Not my 911 vs. My Mountain Bike
If a road bike is the suburban midlife cliché, the mountain bike is its wilder and slightly unhinged cousin (likely missing a few teeth). Lycra still makes an appearance, but this time it comes with gloves, pads, and a helmet that might have you feeling a bit more motocross than midlife would suggest is reasonable. For me, the temptation wasn’t Sunday group rides, it was the lure of trails, jumps, and bugs in the teeth. So I bought a Norco full-suspension mountain bike, because the road bike effort went SO well, seems like I should do this too, for science!
Step 1: Get a Bike… kinda
A proper MTB isn’t cheap, but I convinced myself that if I was able to cobble something together, I could get started and evolve. Of course, the real enthusiasts will tell you it takes $8K–$12K to be “serious” (there’s that foreshadowing again). So I decided to get a ‘bargain’ and buy a Norco full suspension ‘weapon’ from a police auction. Everyone I knew looked at the listing and said “what a bargain, that’s so cheap” which gave me a very (very) false sense of security.
Cost: $800 (after fees)
Step 2: Get the gear.
Unlike road cycling, mountain biking practically requires you to fall. So add a full-face helmet, pads, gloves, and tools. Suddenly, the Porsche’s leather seats and airbags start to look like a bargain.
Bonus points - the bike was missing a LOT more than I anticipated. Wheels, levers, derailleurs and more (so much more) I made an effort to source a bunch of parts to try and save some $$ but what I couldn’t source just got added to my bill from my local bike mechanic…
Cost: $2,200
Total investment: $3,000
The Reality Check.
Here’s the thing: flying downhill is incredible. There is a lot of gravity here on the Gold Coast. The speed, the dust, the chaos, it’s everything midlife needs. But for every ten minutes of adrenaline, there’s an hour of pedalling or pushing uphill, fixing flats, or brushing off dirt after hitting the deck. And the crashes? They hurt a lot more at 46 than they did at 16. After taking the bike out twice (yes, I wasn’t a one and done, it was a ‘let’s try that again’ level of bravery). I decided to quite while I was ahead.
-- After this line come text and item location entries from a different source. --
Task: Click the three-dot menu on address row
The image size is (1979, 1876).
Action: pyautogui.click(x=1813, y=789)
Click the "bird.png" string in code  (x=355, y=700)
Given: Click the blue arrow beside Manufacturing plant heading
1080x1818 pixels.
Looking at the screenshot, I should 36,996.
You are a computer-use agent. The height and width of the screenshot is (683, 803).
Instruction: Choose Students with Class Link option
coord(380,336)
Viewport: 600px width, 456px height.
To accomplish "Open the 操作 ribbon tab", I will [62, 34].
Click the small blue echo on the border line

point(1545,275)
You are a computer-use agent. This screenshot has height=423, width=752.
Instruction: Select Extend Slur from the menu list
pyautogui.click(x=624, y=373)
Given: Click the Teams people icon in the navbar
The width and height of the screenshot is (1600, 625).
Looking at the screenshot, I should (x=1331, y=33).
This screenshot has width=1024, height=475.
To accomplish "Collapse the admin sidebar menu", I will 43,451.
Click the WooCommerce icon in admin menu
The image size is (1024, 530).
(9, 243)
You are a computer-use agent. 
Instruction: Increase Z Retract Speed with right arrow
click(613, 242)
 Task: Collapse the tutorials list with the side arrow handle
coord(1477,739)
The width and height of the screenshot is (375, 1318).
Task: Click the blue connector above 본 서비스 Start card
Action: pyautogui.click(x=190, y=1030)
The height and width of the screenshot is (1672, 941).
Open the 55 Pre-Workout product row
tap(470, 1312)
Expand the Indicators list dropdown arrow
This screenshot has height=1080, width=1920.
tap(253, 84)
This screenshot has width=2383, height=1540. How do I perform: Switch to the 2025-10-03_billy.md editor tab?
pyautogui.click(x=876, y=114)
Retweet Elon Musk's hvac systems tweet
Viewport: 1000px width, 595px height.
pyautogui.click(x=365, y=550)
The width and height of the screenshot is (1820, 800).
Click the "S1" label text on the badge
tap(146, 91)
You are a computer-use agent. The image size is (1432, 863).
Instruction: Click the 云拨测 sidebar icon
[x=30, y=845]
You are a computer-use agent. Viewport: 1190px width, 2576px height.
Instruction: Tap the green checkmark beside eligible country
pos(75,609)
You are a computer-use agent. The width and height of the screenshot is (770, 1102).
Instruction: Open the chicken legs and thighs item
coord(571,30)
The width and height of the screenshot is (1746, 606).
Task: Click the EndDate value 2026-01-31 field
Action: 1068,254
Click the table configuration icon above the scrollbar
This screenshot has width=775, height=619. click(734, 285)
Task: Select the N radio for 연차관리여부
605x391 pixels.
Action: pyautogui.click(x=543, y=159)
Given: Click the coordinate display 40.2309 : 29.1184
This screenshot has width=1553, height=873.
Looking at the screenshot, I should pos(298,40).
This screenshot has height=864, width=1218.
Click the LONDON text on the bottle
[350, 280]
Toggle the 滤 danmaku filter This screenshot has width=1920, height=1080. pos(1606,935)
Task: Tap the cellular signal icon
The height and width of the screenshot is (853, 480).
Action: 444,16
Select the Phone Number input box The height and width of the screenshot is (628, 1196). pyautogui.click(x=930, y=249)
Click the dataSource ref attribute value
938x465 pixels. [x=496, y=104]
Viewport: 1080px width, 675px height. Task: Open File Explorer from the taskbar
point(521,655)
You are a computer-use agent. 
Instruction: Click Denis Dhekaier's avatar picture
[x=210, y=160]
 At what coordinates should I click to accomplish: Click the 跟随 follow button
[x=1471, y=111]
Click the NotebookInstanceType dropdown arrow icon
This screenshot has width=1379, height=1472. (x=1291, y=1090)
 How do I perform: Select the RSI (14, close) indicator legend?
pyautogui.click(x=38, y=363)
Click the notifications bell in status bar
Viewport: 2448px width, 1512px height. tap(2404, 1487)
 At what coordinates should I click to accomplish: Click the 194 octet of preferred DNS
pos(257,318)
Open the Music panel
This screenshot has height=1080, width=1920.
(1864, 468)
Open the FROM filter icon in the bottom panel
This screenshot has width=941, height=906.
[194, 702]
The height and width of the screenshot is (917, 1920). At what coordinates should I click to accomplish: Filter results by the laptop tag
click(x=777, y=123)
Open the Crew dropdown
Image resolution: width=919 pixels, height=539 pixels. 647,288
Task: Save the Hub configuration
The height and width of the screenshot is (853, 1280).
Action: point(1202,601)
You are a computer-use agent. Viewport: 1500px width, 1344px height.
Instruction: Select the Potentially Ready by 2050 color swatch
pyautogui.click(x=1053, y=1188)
Flash back to when I was having my quarter-life crisis - I did a bit of cross-country racing and managed to break a collarbone during the night stint of a 24hr race. It was anything but graceful and I should have learned my lesson. Flying down the hill again had me feeling all kinds of nervous and certainly every year of my 46 on this planet, it didn’t seem to be worth it.
The Lesson.
Mountain biking can deliver genuine thrills, but it also highlights the hard truth: some clichés have the real capacity to hurt you. The Porsche may break down and bleed cash, but at least it doesn’t throw you into a tree. Midlife crisis hobbies that flirt with gravity should probably come with a warning label.
Porsche vs. Mountain Bike
Winner: Porsche*
Looser: Mountain Bike
*Again, full disclosure: I don’t yet own the Porsche. But based on bruises alone, biking in general now feels like a loser.